#### Task to carry out
For the material that follows, return exactly the lines from the one with "Task: Select 全站仪测站 in sidebar" through the one with "Start transcription with", both ends included.

#### Material to process
══════════

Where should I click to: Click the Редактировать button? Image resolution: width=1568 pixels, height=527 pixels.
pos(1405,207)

══════════

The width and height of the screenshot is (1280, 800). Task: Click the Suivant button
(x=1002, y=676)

══════════

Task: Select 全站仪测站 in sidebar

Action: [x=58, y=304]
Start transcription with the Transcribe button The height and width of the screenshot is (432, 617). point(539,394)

══════════

#### Answer box
Task: Select 全站仪测站 in sidebar

Action: [x=58, y=304]
Start transcription with the Transcribe button The height and width of the screenshot is (432, 617). point(539,394)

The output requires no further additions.